◆ TEXT BLOCK:
# # # # # # #

When reviewing some recent patches, I decided the statistics gathered for arrays had some pre-existing shortcomings.
The main one is that when the arrays contain rare elements there is no histogram to fall back upon when the MCE array is empty, the way there is for scalar stats. So it has to punt completely and resort to saying that it is 0.5% selectivity without recourse to any data at all.
The rationale for applying the threshold before things are eligible for inclusion in the MCE array seems to be that this puts some theoretical bound on the amount of error we are likely to have in that element. But I think it is better to exceed that theoretical bound than it is to have no data at all.
The attached patch forces there to be at least one element in MCE, keeping the one element with the highest predicted frequency if the MCE would otherwise be empty. Then any other element queried for is assumed to be no more common than this most common element.
I'd also briefly considered just having the part of the code that pulls the stats out of pg_stats interpret a MCE array as meaning that nothing is more frequent than the threshold, but that would mean that that part of the code needs to know about how the threshold is chosen, which just seems wrong. And it would need to know the difference between NULL MCE because no stats were gathered, versus because stats were gathered but nothing met the threshold.

# # # # # # #

◆ THE TASKS:
a - Reproduce the part of the post on array statistics starting with "The attached patch" and going on through "met the threshold.".
b - According to the post on array statistics, which element does the patch keep when the MCE array would otherwise be empty?

◆ DATASET SECTION:
# # # # # # #

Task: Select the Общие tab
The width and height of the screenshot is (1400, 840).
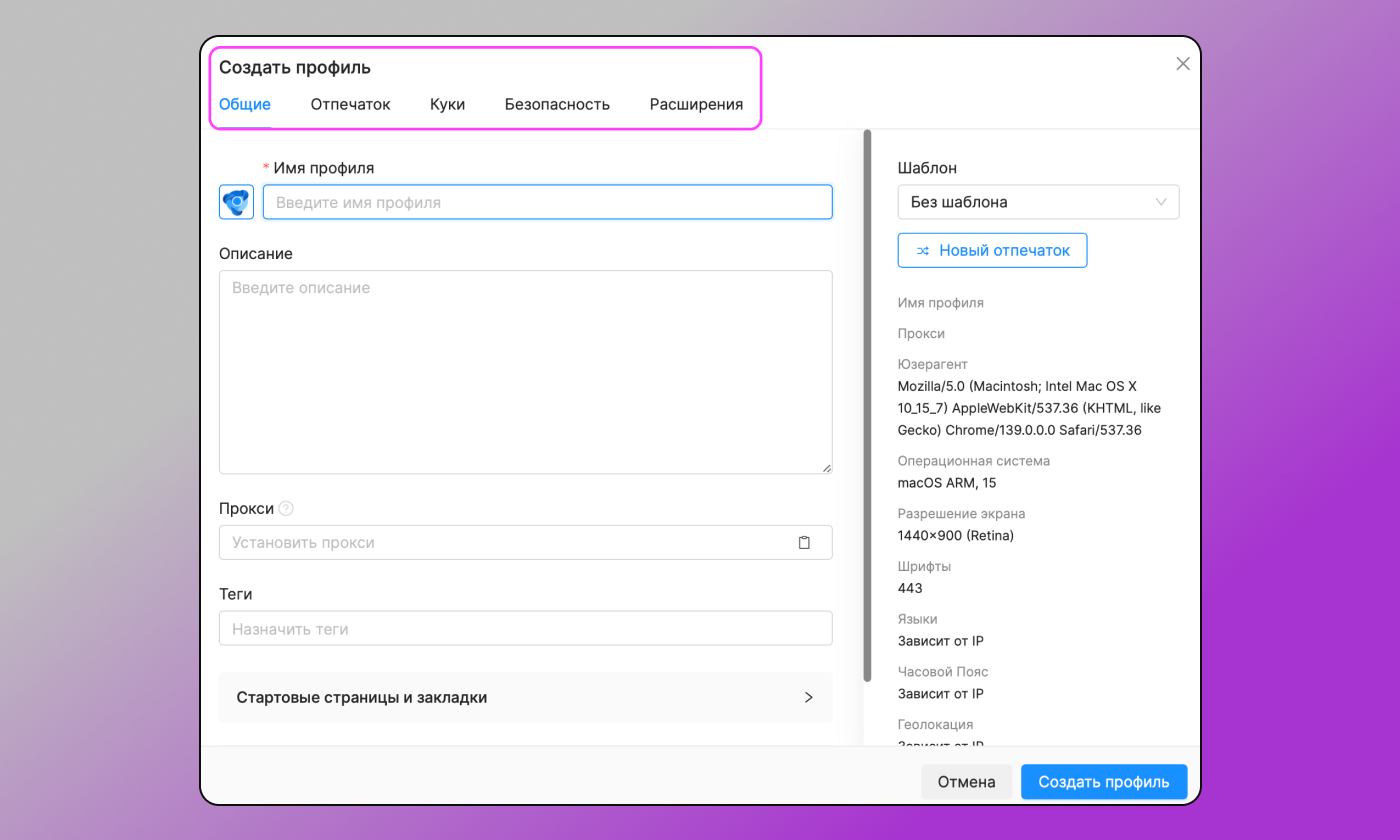Action: pos(244,104)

# # # # # # #

◆ FULL SOLUTIONS:
a -
The attached patch forces there to be at least one element in MCE, keeping the one element with the highest predicted frequency if the MCE would otherwise be empty. Then any other element queried for is assumed to be no more common than this most common element.
I'd also briefly considered just having the part of the code that pulls the stats out of pg_stats interpret a MCE array as meaning that nothing is more frequent than the threshold, but that would mean that that part of the code needs to know about how the threshold is chosen, which just seems wrong. And it would need to know the difference between NULL MCE because no stats were gathered, versus because stats were gathered but nothing met the threshold.

b - The one element with the highest predicted frequency.